Late in the season in 2004, Emmitt Smith was sitting at his locker after a practice when the subject of his eventual retirement was broached.

"You know what I'm going to miss the most when I'm done?" Smith asked. "This."

Smith looked around the locker room. It wasn't necessarily playing for the Cardinals to which he was referring, or a weekday practice. It was everything and anything. It was the chance to feel a part of something.

It was why dealing with one's athletic mortality is so difficult.

Retirement talk has enveloped the Cardinals since their season ended. Public chatter has quarterback Kurt Warner hanging it up soon – Warner's agent confirmed to the Associated Press there will be a Friday press conference for Warner to discuss his future – and linebacker Bertrand Berry announced the end of his 12-year career last week.

To go out on one's own terms is a rare gift.

"There aren't too many guys who get to play as long as they did," Cardinals safety Matt Ware said of his teammates. "Most guys don't really have the option to say, 'I think I'm good.' The rug just gets pulled out from under your feet."

Berry said there are multiple factors that went into his decision. Finances play a part, making sure the family is in good shape – post-football jobs simply don't pay as well as playing the game, even for the guys at the end of the roster. A player's legacy has an impact as well.

The biggest reality when it comes to athletic mortality, however, is health.

"Everybody wants to be able to able to walk away from the game and I emphasize the word 'walk' because you play this game, you run the risk of doing damage to your body," Berry said.

That is, of course, the driving theme of Warner's retirement consideration. Most players aren't lucky enough to have the choice to play until age 39 (which Warner would be in May), but more years on the field means that many more violent collisions to endure.

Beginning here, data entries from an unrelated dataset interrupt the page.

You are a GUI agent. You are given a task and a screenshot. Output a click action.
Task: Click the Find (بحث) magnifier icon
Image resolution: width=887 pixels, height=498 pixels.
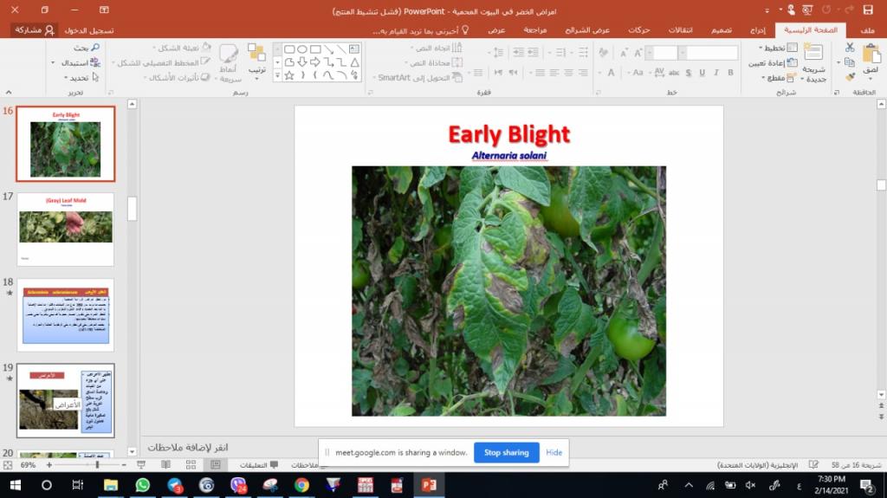(94, 48)
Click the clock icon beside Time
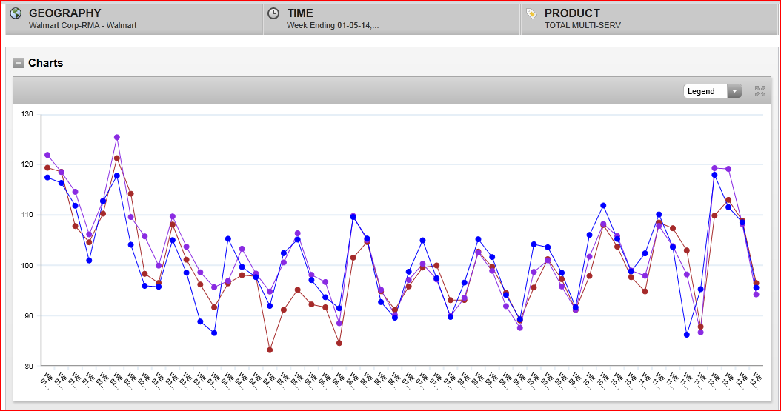Screen dimensions: 781x411 [x=273, y=13]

"At some point you say, 'How much longer can I do it, how much longer can I wake up and feel like hell?' " Ware said. "In Kurt's case, taking blows … he's already had a Hall of Fame career. At some point, he's got to say, 'What more can I do?' "

Usually, though, health becomes the turning point to retirement only when a player is forced in that direction (i.e., Steve Young, Troy Aikman). Warner isn't in that situation. Nor is there an issue of finding a place to play; the Cardinals have made no secret about (desperately) wanting him back.

Warner, if he were to stay, also guarantees himself another $11.5 million ($4 million in salary, $7.5 million in his remaining signing bonus that he may not be able to collect by leaving). Berry, who was scheduled to be an unrestricted free agent, could have been brought back but it was no guarantee. His earning power had faded far from the days when he got his five-year, $25 million contract. Risking his well-being for a smaller paycheck has to be a consideration.

Berry, though, said he leaves "with no regrets." His perspective was changed back in 2000, when he found himself out of the NFL for a year after playing three seasons. It was "the best and the worst thing to ever happen to me," Berry said.

It drove home to him how much he wasn't ready for life after football, in any aspect.

Berry was able to draw upon that when making his most recent choice. Now, he said, he was ready for post-NFL life and retirement for him wasn't a difficult decision.

"I am at a great sense of peace," Berry said.

Maybe that's where Warner finds himself these days, after authoring what looks like a Hall of Fame career and most certainly one of the NFL's Hall of Fame stories. With such strong roots with family, faith and his charitable foundation, he's in a different place than most NFL players. Money is certainly not an issue, and while Warner has always wanted to make sure he was recognized for being a great player (especially when his career dipped there for a while), his ego isn't as big as many other athletes. 

Maybe that's why he'd be strong enough to walk away when he doesn't have to walk away – a concept many cannot embrace.

Smith was the NFL's all-time leading rusher before he even came to Arizona. He had won three Super Bowls and was now playing for a team that wasn't going to compete for the Super Bowl anytime soon. But he only retired after making a final pitch to the Cards asking to come back another season.

The team said no. Smith's hand was forced.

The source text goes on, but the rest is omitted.